[LeetCode#154]Find Minimum in Rotated Sorted Array II

The question:

Follow up for "Find Minimum in Rotated Sorted Array":
What if duplicates are allowed?

Would this affect the run-time complexity? How and why?

Suppose a sorted array is rotated at some pivot unknown to you beforehand.

(i.e., 0 1 2 4 5 6 7 might become 4 5 6 7 0 1 2).

Find the minimum element.

The array may contain duplicates.

My first ugly solution:

public class Solution {

    public int findMin(int[] num) {

        if (num == null || num.length == 0)

            return -1;

        

        int low = 0;

        int high = num.length - 1;

        int mid = -1;

        

        while (low < high) {

            mid = (low + high) / 2;

            if (num[low] == num[mid] && low != mid) {

                low ++;

                continue;

            }

            if (num[low] <= num[mid] && num[low] >= num[high])

                low = mid + 1;

            else

                high = mid;

        }

        return num[low];

    }

}

An improved analysis and solution.

 

This problem involves a very imporant skills in binary searching. It's very very tricky!!!

The idea behind this problem is not complex. It could be classified into following three cases:

1.A[mid] > A[low], we could discard this part, and search in the range[mid+1, high]

2.A[mid] < A[low], the mininum must be included in the first part range[low, mid]. Note the mid might be the answer, thus we could not discard it.

3.A[mid] == A[low]. In this case we could not distinguish which part may hold the anwser, but we need to proceed on. One solution is to move low pointer one step forward. We could discard A[low].



The resulting answer is: 

public int findMin(int[] num) {

    if (num == null || num.length == 0)

        return -1;

    int low = 0;

    int high = num.length - 1;

    int mid = -1;

    while (low < high) {

        mid = (low + high) / 2;

        if (num[low] > num[mid])

            high = mid;

        else if (num[low] < num[mid])

            low = mid + 1;

        else 

            low ++;

    }

    return num[low];

}

However this solution has a very big pitfall!!!

Because the "divide operation" only return the interger part "mid = (low + high) / 2;", Before exiting from the loop, the low pointer could point to the same element with mid pointer.
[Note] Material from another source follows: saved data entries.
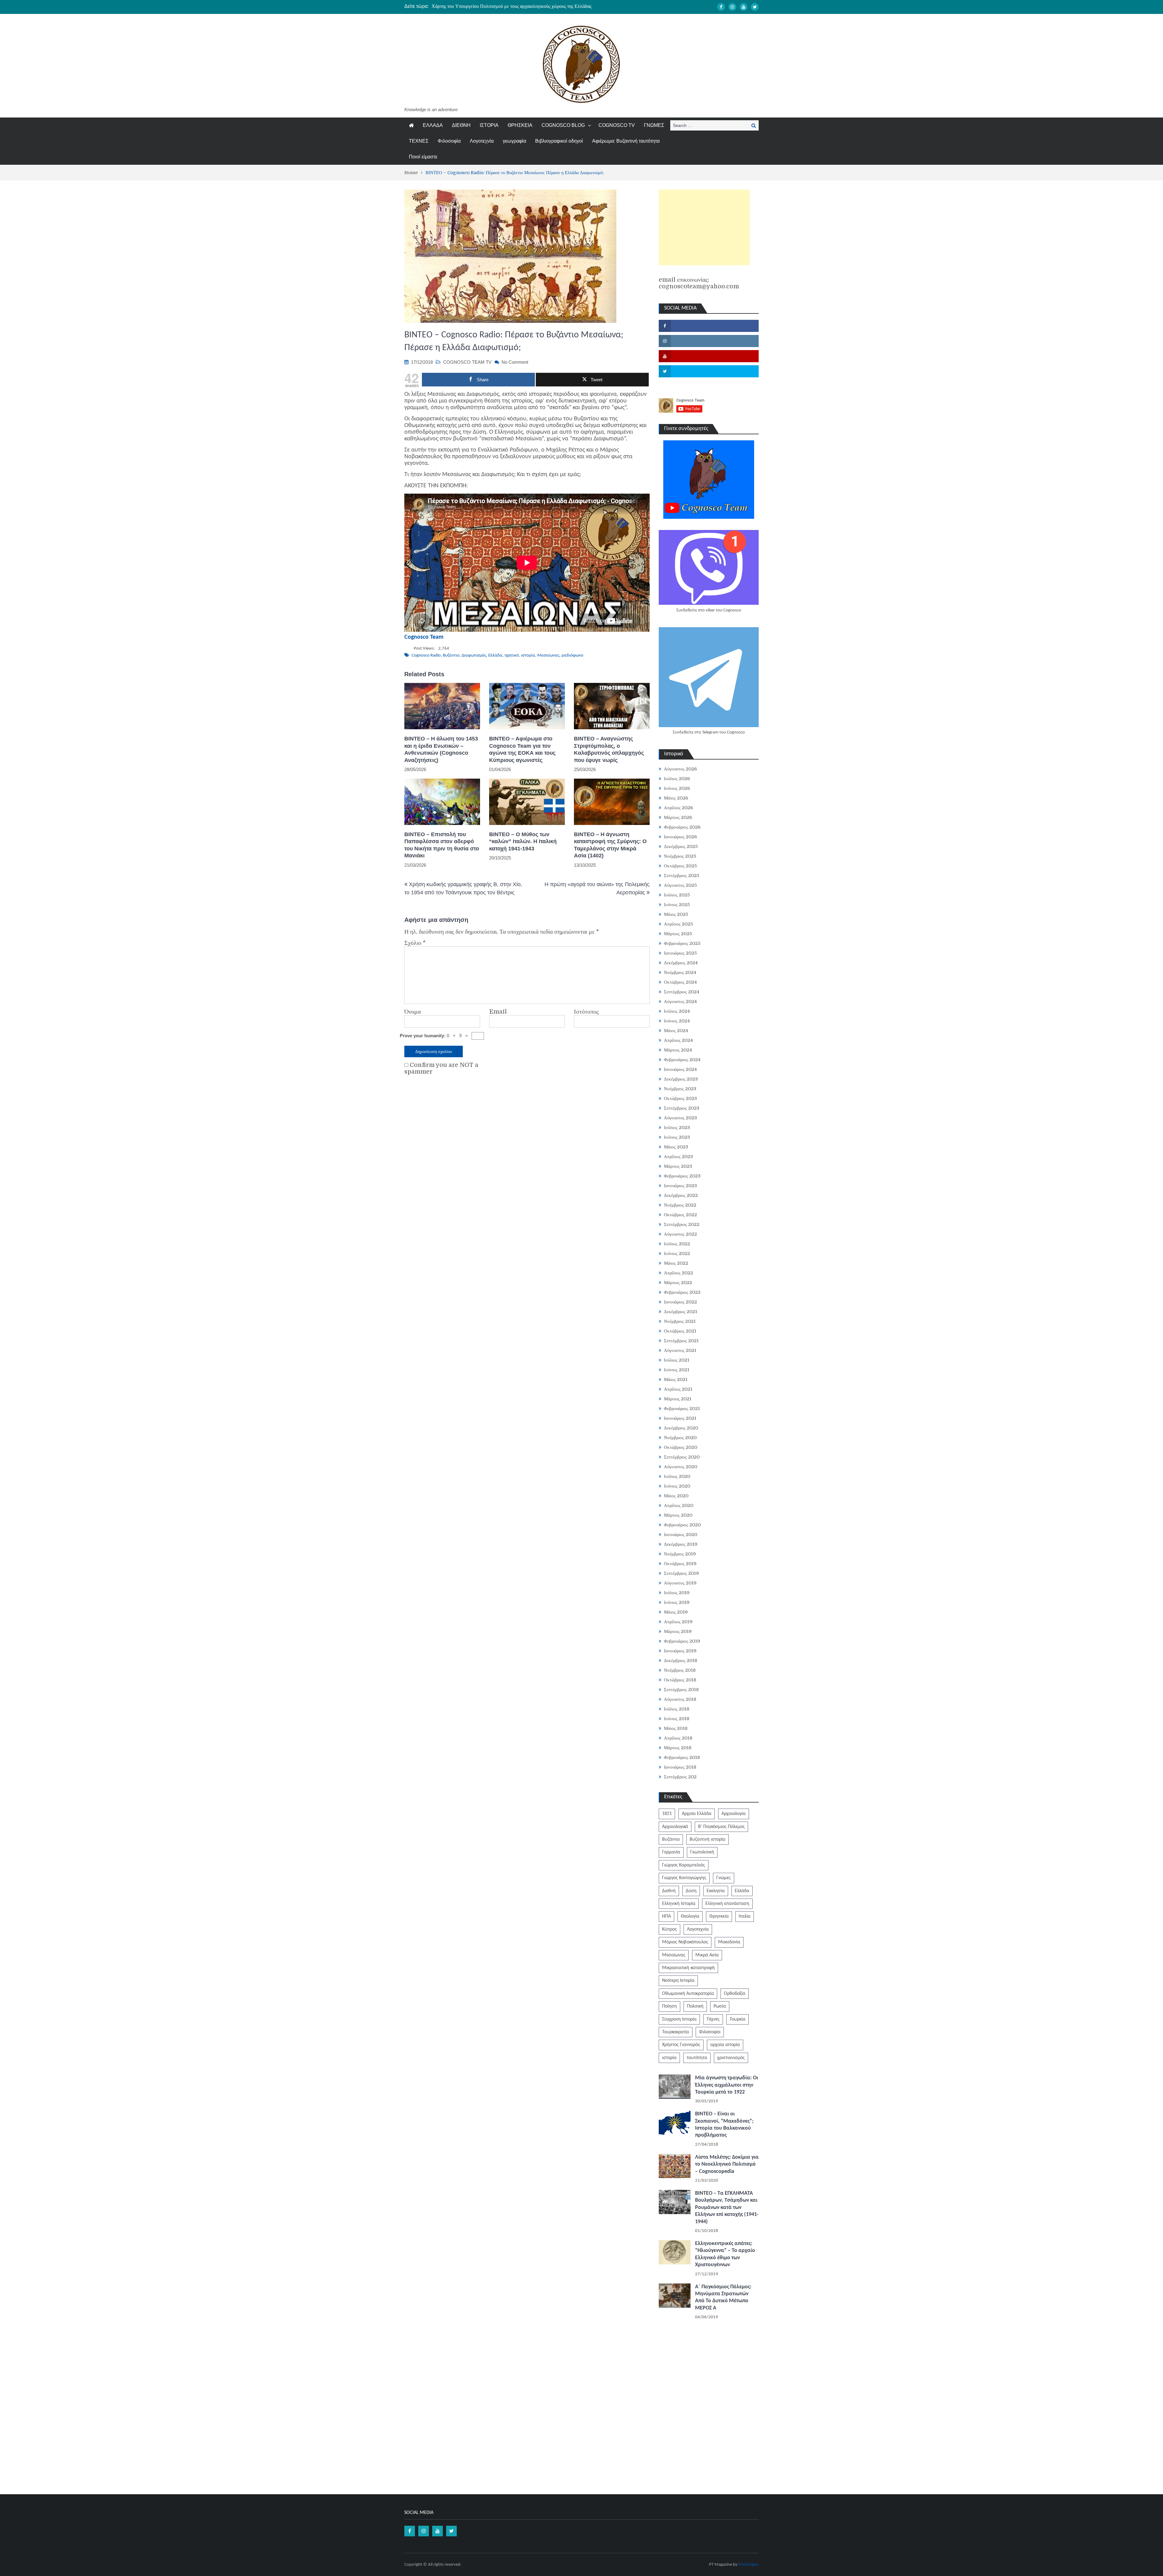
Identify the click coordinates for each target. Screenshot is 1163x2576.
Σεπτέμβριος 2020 (682, 1457)
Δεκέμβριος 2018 (680, 1660)
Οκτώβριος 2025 (680, 866)
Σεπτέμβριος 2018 (681, 1689)
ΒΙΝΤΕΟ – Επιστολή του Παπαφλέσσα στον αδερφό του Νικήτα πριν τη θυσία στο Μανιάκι (441, 845)
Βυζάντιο (451, 655)
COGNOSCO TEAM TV (467, 362)
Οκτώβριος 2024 (680, 982)
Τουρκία (737, 2019)
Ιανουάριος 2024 (680, 1069)
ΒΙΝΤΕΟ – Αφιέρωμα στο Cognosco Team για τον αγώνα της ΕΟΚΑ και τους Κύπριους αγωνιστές (522, 749)
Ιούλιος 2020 (677, 1476)
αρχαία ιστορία (725, 2044)
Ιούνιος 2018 (676, 1718)
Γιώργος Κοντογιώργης (684, 1878)
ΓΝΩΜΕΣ (654, 125)
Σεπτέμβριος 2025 (681, 875)
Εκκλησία (716, 1891)
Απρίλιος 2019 (678, 1621)
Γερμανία (671, 1852)
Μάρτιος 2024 (678, 1050)
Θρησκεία (719, 1916)
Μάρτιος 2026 (678, 817)
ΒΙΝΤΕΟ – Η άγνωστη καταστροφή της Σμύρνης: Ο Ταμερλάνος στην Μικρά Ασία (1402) (610, 845)
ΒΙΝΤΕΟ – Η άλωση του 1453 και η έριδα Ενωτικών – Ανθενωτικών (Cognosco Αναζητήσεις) (441, 749)
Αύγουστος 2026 (680, 769)
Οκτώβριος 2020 (680, 1447)
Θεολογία (690, 1916)
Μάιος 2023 (676, 1147)
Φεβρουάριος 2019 (682, 1641)
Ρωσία (720, 2006)
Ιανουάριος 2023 (680, 1185)
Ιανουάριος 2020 (680, 1534)
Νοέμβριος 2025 (680, 856)
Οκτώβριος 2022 (680, 1214)
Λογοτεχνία (482, 141)
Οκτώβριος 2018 (680, 1680)
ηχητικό (512, 655)
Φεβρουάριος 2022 (682, 1292)
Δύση (691, 1891)
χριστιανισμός (731, 2057)
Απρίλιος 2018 (678, 1738)
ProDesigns (748, 2564)
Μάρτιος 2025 (678, 933)
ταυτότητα (697, 2057)
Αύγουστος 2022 (680, 1234)
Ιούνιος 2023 (677, 1137)
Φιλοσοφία (449, 141)
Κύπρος (669, 1929)
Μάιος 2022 (676, 1263)
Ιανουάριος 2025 (680, 953)
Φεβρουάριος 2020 (682, 1525)
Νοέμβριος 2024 (680, 972)
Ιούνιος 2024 (677, 1021)
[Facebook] (721, 7)
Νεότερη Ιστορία (678, 1980)
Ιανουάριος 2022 (680, 1302)
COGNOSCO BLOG (563, 125)
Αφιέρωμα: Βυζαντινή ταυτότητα (626, 141)
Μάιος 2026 (676, 798)
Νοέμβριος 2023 (680, 1088)
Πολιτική (695, 2006)
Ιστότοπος (586, 1011)
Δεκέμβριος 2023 (681, 1079)
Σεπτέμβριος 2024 (681, 992)
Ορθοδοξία (734, 1993)
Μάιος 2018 (676, 1728)
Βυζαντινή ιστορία (707, 1839)
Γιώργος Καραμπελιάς (683, 1865)
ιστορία (528, 655)
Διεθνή (669, 1891)
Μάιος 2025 (676, 914)
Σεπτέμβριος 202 (680, 1777)
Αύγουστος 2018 (680, 1699)
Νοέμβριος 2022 (680, 1205)
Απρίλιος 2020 (678, 1505)
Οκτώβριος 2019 (680, 1563)
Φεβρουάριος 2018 (682, 1757)
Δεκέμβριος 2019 (680, 1544)
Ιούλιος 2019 (677, 1592)
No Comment (515, 362)
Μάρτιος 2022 (678, 1282)
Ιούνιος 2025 (677, 904)
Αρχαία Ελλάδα (696, 1813)
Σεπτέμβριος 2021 (681, 1340)
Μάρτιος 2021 (677, 1399)
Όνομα (412, 1011)
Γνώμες (723, 1878)
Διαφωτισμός (474, 655)
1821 (667, 1813)
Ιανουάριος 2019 (680, 1651)
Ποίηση (669, 2006)
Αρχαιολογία (733, 1813)
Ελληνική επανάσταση (727, 1903)
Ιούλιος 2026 (677, 778)
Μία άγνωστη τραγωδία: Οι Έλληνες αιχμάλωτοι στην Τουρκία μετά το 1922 (726, 2085)
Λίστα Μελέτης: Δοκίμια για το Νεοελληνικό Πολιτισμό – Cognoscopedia (727, 2164)
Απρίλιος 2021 (678, 1389)
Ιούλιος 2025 (677, 895)
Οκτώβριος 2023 (680, 1098)
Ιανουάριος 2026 (680, 836)
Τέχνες (713, 2019)
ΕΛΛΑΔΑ (433, 125)
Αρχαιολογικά (675, 1826)
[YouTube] (743, 7)
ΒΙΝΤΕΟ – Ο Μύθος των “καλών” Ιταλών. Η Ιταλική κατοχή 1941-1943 (523, 841)
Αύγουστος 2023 (680, 1118)
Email (498, 1011)
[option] (524, 6)
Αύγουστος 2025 (680, 885)
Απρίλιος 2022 (678, 1273)
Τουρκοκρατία (675, 2032)
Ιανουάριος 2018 (680, 1767)
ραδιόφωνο (572, 655)
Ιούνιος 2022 (677, 1253)
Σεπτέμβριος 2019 (681, 1573)
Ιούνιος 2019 (677, 1602)
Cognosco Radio (426, 655)
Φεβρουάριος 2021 (682, 1408)
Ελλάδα (495, 655)
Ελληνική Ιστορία (678, 1903)
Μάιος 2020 (676, 1495)
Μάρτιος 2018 (677, 1747)
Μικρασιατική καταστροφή (688, 1967)
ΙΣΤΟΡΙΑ (489, 125)
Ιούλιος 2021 (676, 1360)
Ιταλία (744, 1916)
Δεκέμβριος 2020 (681, 1428)
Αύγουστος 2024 (680, 1001)
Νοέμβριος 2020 (680, 1437)
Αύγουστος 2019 (680, 1583)
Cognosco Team (423, 637)
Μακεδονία (729, 1942)
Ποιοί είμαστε (423, 156)
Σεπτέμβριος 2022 (681, 1224)
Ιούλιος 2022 (677, 1244)
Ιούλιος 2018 (676, 1709)
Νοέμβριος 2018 (680, 1670)
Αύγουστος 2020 (680, 1466)
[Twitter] (755, 7)
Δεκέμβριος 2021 (680, 1311)
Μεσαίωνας (548, 655)
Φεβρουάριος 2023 (682, 1176)
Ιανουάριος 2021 (680, 1418)
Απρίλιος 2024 (678, 1040)
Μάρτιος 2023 (678, 1166)
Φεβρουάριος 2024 (682, 1059)
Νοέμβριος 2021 (680, 1321)
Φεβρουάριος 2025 (682, 943)
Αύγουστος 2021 (680, 1350)
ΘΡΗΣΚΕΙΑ (520, 125)
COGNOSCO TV (616, 125)
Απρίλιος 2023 (678, 1156)
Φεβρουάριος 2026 (682, 827)
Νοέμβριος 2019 (680, 1554)
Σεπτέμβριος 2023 (681, 1108)
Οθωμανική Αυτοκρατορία (688, 1993)
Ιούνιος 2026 (677, 788)
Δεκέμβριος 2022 (681, 1195)
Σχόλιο (415, 943)
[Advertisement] (704, 227)
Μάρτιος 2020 (678, 1515)
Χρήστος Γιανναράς (681, 2044)
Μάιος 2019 (676, 1612)
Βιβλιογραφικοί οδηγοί (559, 141)
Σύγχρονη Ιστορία (679, 2019)
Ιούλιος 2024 (677, 1011)
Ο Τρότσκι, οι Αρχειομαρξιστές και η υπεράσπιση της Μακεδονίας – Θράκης (506, 6)
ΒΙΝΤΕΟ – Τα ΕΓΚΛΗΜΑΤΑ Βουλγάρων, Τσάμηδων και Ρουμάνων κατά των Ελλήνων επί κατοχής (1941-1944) (727, 2207)
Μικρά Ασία (707, 1955)
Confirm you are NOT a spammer (441, 1068)
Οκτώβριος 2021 (680, 1331)
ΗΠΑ (666, 1916)
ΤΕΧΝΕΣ (419, 141)
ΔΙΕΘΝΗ (461, 125)
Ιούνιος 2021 (676, 1369)
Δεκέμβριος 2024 (681, 962)
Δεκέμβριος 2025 (681, 846)
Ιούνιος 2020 (677, 1486)
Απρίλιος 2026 (678, 807)
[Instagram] (732, 7)
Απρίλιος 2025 (678, 924)
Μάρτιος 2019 (678, 1631)
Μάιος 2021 (676, 1379)
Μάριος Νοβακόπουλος (685, 1942)
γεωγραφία (514, 141)
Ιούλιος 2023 (677, 1127)
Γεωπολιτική (702, 1852)
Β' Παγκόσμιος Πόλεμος (721, 1826)
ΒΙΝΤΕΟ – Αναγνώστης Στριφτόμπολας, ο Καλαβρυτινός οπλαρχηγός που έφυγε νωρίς (609, 749)
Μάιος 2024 (676, 1030)
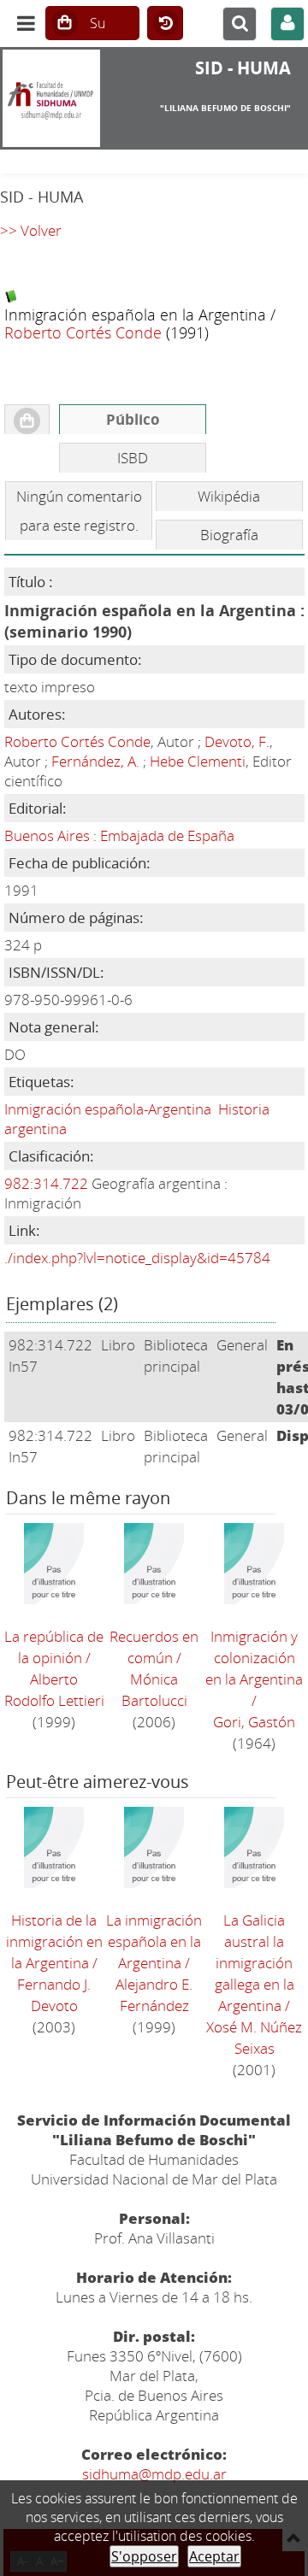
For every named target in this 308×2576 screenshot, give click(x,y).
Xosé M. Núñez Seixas (254, 2037)
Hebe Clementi (198, 761)
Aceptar (214, 2556)
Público (133, 419)
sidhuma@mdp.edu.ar (154, 2474)
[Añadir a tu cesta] (27, 419)
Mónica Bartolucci (154, 1689)
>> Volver (31, 230)
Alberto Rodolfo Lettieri (54, 1689)
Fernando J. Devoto (54, 1994)
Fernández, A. (95, 761)
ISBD (132, 458)
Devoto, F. (237, 741)
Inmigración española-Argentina (107, 1109)
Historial (165, 24)
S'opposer (144, 2556)
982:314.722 (46, 1183)
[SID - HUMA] (51, 98)
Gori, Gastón (254, 1722)
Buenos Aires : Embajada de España (119, 835)
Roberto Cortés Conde (83, 332)
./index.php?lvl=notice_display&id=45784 (137, 1257)
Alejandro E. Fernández (154, 1994)
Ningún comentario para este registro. (79, 510)
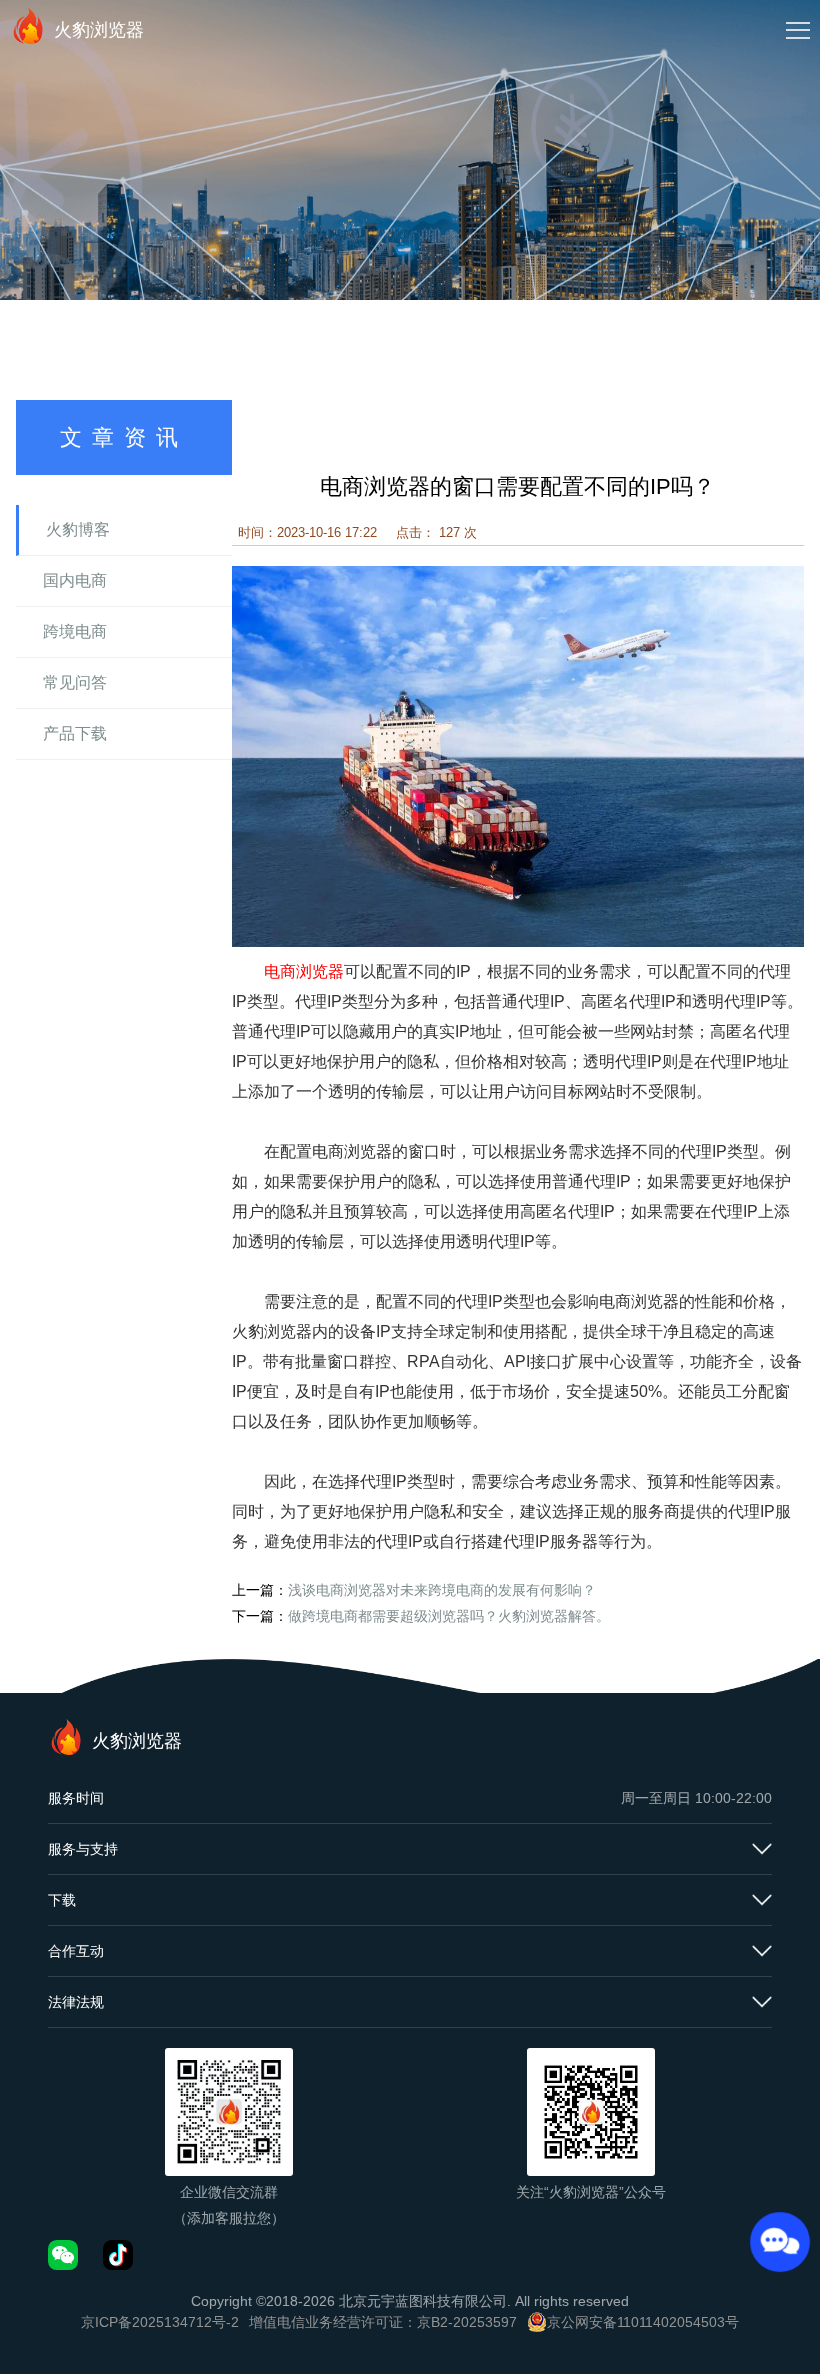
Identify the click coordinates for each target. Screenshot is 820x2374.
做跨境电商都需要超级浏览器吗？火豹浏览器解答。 (449, 1616)
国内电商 (75, 580)
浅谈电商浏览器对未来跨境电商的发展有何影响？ (442, 1590)
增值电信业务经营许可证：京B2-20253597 (383, 2322)
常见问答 (75, 682)
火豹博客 (78, 529)
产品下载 (75, 733)
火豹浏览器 (99, 30)
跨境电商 (75, 631)
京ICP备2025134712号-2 (160, 2322)
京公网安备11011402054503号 (643, 2322)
Consider following two cases:

1. 3 1

low : num[0] = 3, mid: num[0] = 3.

result in low++; return answer num[1] = 1. (The right answer)



2. 1 3

low : num[0] = 3, mid: num[0] = 3.

result in low++; return answer num[1] = 3. (The wrong answer)



What a big problem!!!

An very elegant way to solve this problem. Using the same idea, we compare num[mid] and num[high], then update the solution into:



while (low < high) {

    mid = (low + high) / 2;

            

    if (num[mid] > num[high])

        low = mid + 1;

    else if (num[low] < num[mid])

        high = mid;

    else 

        high--;

}

return[low]; //note we reuturn[low] at here!!!



If this fix works?

1. 3 1

high : num[0] = 1, mid: num[0] = 3.

result in high--; return answer num[0] = 1. (The right answer)



2. 1 3

high : num[1] = 3, mid: num[0] = 1.

result in high = mid = 0; return answer num[0] = 1. (The right answer)



The reason is that: the high pointer would not point to the same element with mid. The invariant holds to the end!!!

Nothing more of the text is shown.